The best way to keep Mr. Trump off Twitter, advisers said, is to keep him busy. During his foreign trip, he was occupied 12 to 15 hours a day, seldom left alone to fulminate over the Russian investigation and given less unstructured time to watch television — although he did tune in to CNN International and fumed privately that it was even more hostile to him than the domestic network.

It helped, aides said, that Melania Trump, a sometimes moderating force who has largely remained in New York since the inauguration, accompanied him on the trip.

But hopes that Mr. Trump had turned a page while abroad quickly dissipated when he returned to the White House over the weekend. At 7:33 a.m. on Sunday, his first morning home, he began venting on Twitter against what he said were unfair news media reports. “It is my opinion that many of the leaks coming out of the White House are fabricated lies made up by the #FakeNews media,” he wrote.

By Wednesday morning, he was lashing out at Democrats on the House Intelligence Committee and repeating a claim by Carter Page, his former campaign adviser, that Mr. Comey and John O. Brennan, a former C.I.A. director, provided “false or misleading testimony.”

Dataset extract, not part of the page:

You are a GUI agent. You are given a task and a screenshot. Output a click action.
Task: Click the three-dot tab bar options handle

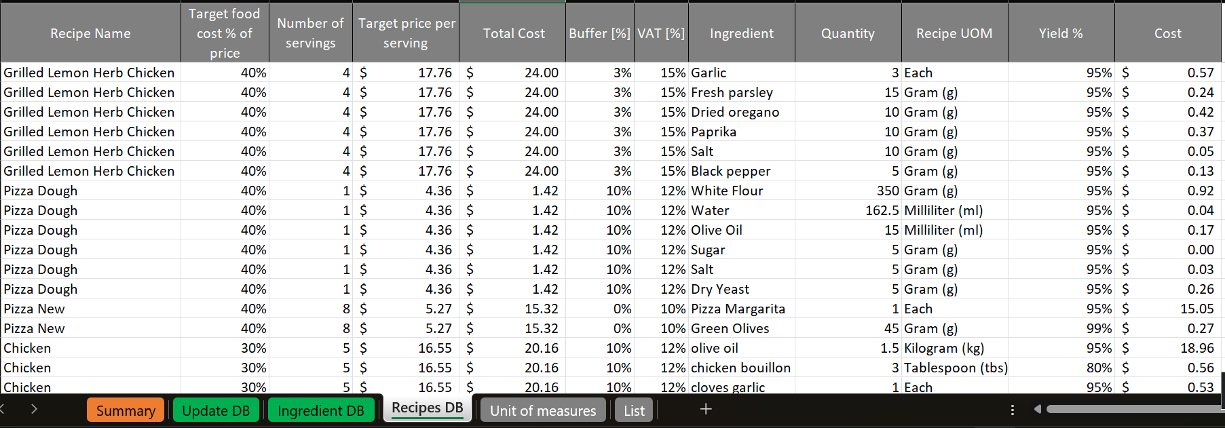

By Wednesday evening, after Mrs. Clinton at a public appearance said she suspected collusion with the Russians and joked that “covfefe” was a secret code to Moscow, Mr. Trump fired back on Twitter: “Crooked Hillary Clinton now blames everybody but herself, refuses to say she was a terrible candidate.” She responded with her own tweet: “People in covfefe houses shouldn’t throw covfefe.”

For Mr. Trump, Twitter remains a way of fighting back. And even as his lawyers plead for restraint, he left little doubt this week about his determination to keep doing that. “The Fake News Media works hard at disparaging & demeaning my use of social media,” he wrote, “because they don’t want America to hear the real story!”